_Task statement_:
Continue the forum thread about counting how often the word "file" appears in a data buffer, starting right after its final comment.

Count Occurence Of A Word

Question

1.00/5 (1 vote)

See more:

I'm trying to count how many times a word "file" occurs in the data part. How would I do this? Thank you.

C++

void printRawData(unsigned char *data, int length, int more)
{
	int i, c=0;
	printf("     -------------One Data Begins-------------\n");
	for (i=0; i<length;>	{
		if ((data[i]>30 && data[i]<122) || 
			(((data[i]==10) || (data[i]==13) || (data[i]==123) || (data[i]==125))
            && (more>0)))
		{
			printf("%c", data[i]);
			c+=1;
                }
		else
		{
			printf("[%i]", data[i]);
			c+=3;
			if (data[i]>9) c++;
			if (data[i]>99) c++;
                }
		if (c>=47)
		{
			printf("\n");
			c=0;
                }
       }
}

Posted 29-Aug-11 6:43am

Member 7766180

Add a Solution

Comments

Philippe Mori 29-Aug-11 20:32pm

You should uses hard coded constants and to make it worst, they are not even commented. For example, what is character 125? This will make you code "write once" and thus unmaintainable...

_Extracted data_:
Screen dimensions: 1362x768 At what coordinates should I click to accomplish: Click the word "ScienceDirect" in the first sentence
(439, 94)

---

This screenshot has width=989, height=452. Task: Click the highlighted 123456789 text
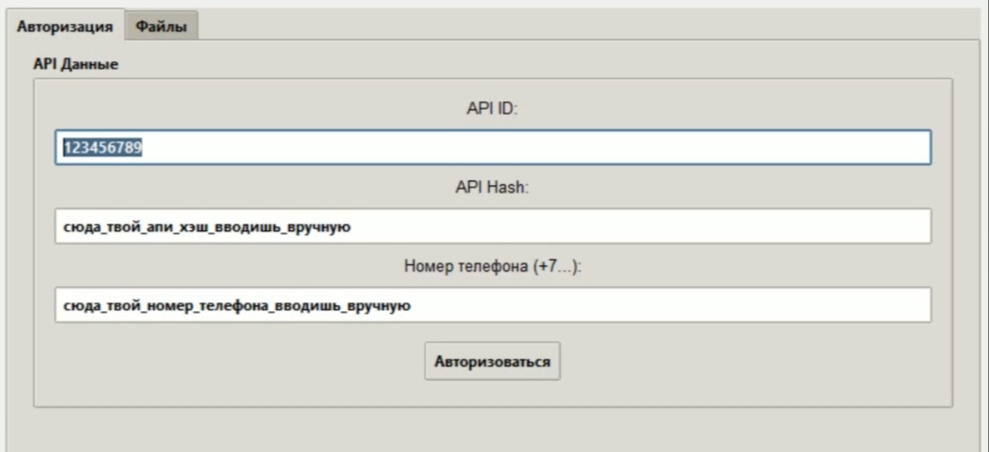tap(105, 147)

_Exercise response_:
Also explain the purpose of the constants 3, 9, 47 and 99. They are all related to variable c which I guess is the counter. But the purpose of these constants is not clear at all.

What is the purpose of the parameter more. It seems to be used as a boolean filter. Then why it is not of bool type.

4 solutions

Solution 2

It's probably easier to convert to a string and use existing methods. If using MFC, you can use CString and CString::Find() or you can use a std::string and string::find() if you're not using MFC.

Posted 29-Aug-11 7:46am

Albert Holguin

Comments

Member 7766180 29-Aug-11 14:09pm

Thanks Albert. I tried this and nothing was returned...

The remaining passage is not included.